Privately held Indiana companies offering vital products and services fared better in 2009 than companies that relied on
consumers’ spending discretionary income.
Twenty-nine of the top 50 private companies saw revenue rise, and most of the winners dealt in such basics as health care.
The largest private company in the state, Evansville-based Berry Plastics Corp., stayed on top because it continued selling plastic bottles and other things made of the ordinary material. Its 2009 revenue hit $4.1 billion, up from $3.6 billion in 2008.
“We’re thankful that we make products that people use every day,” said Jim Kratochvil, chief financial officer for Berry, which employs 2,126 throughout Indiana, including 1,773 at the Evansville plant. He added that Berry responded to the weak economy—and price increases in oil and natural gas—with some belt tightening, including cutbacks in overhead costs like travel, BlackBerry and cell phone usage, and some labor reductions.
“We continue to make acquisitions in the face of a tough economy,” said Kratochvil, noting that Berry has added about 30 companies since 1990, and hasn’t had a year of declining revenue or earnings in that stretch. “We’ve managed through a difficult economic cycle.”
Other companies near the top of the list clung to businesses and consumers seeking basics.
Indianapolis-based OneAmerica Cos. saw revenue rise to $1.2 billion from $1.1 billion in 2008, as consumers and financial
representatives turned to secure investments like life insurance and fixed annuities for retirement, as well as long-term-care
“By nearly every measure, we’ve performed better in 2009 than in any time in our 132-year history,” said Dayton H. Molendorp, OneAmerica’s president and CEO. “We had the right product at the right time.”
Health care proved to be a safe haven last year, too.
Joint and hip replacement needs of an aging population put Biomet Inc., No. 2 on the list, in an enviable financial position. The Warsaw-based maker of orthopedic implants posted 2009 revenue of $2.5 billion, up from $2.4 billion the previous year.
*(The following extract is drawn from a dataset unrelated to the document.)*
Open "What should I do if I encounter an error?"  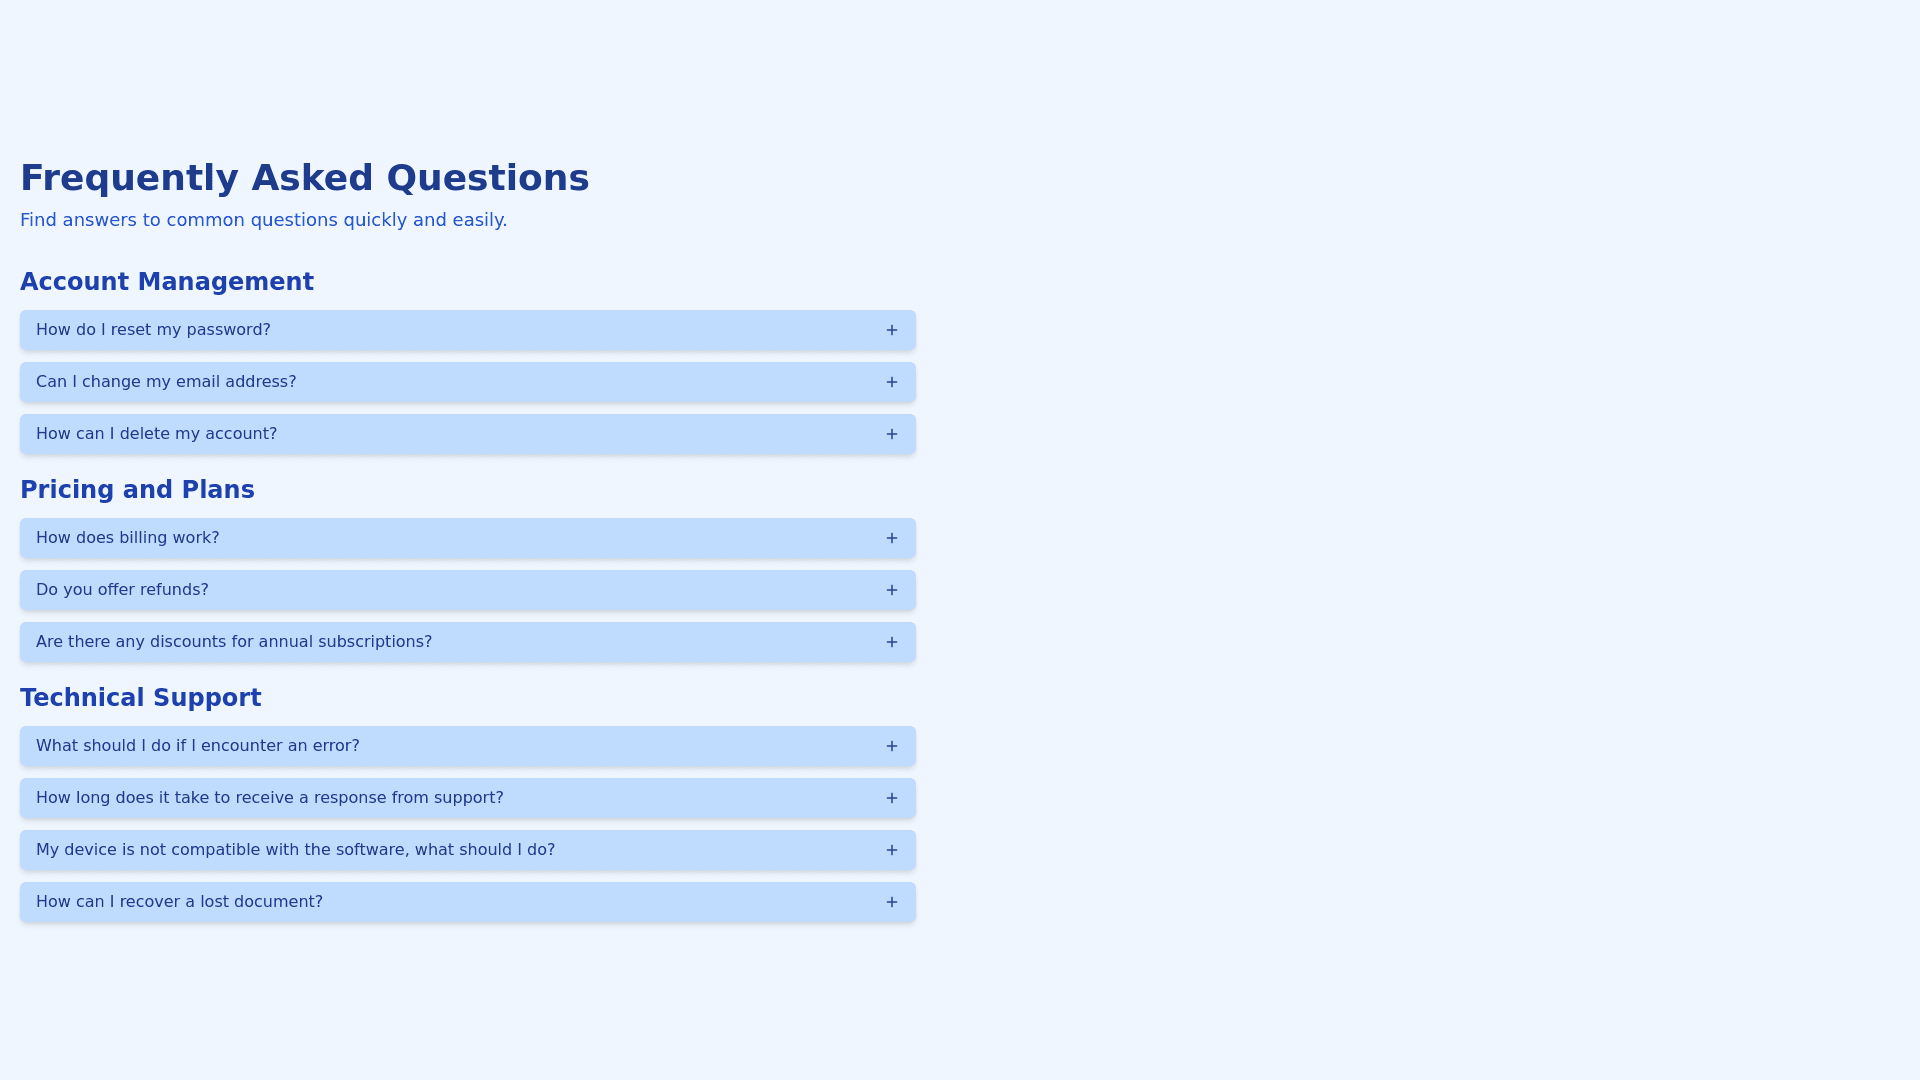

“So many of the patients who are candidates for our products are insured through Medicare,” Biomet spokesman Bill Kolter said in an e-mail. For example, 55 percent to 60 percent of total joint replacements are for Medicare patients.
That, combined with patients ages 55 to 64, who are more likely to have private insurance coverage than younger people, helps explain why Biomet’s revenue was stable despite a shaky economy.
“The demographics and prevalence of bone and joint disorders continue to drive overall positive growth for our products, even in difficult economic times,” Kolter said.
Cook Group Inc. in Bloomington, which makes stents, catheters and other medical devices, also was somewhat insulated from the recession, with revenue of $1.6 million ticking up from the $1.5 million in 2008.
Cook weathered the storm because people still needed surgery, said David J. McCarty, global director of public relations for Cook Medical.
“If you need a procedure that involves a Cook medical device, you’re a sick person and your doctor is saying, ‘You need to have this done,’” McCarty said. “It’s not really an elective situation like it might be with a new car or a new house.”
Cook also benefited from expanding its Asia-Pacific market.
Hardware and lumber are the bread and butter of Fort Wayne-based Do It Best Corp., which saw 2009 revenue slip to $2.5 billion from $2.7 billion in 2008. While many consumers are still undertaking home improvement and repair projects, uncertainty about the economy may be giving others pause.
Bob Taylor, president and CEO of the retailer, points to continuing high unemployment as one reason for his company’s revenue decline.
“Individuals who currently have a job are feeling a bit more secure in their employment and are beginning to spend,” he said in an e-mail, adding that in 2010 the company “is beginning to move in a more positive direction,” despite rising costs of lumber.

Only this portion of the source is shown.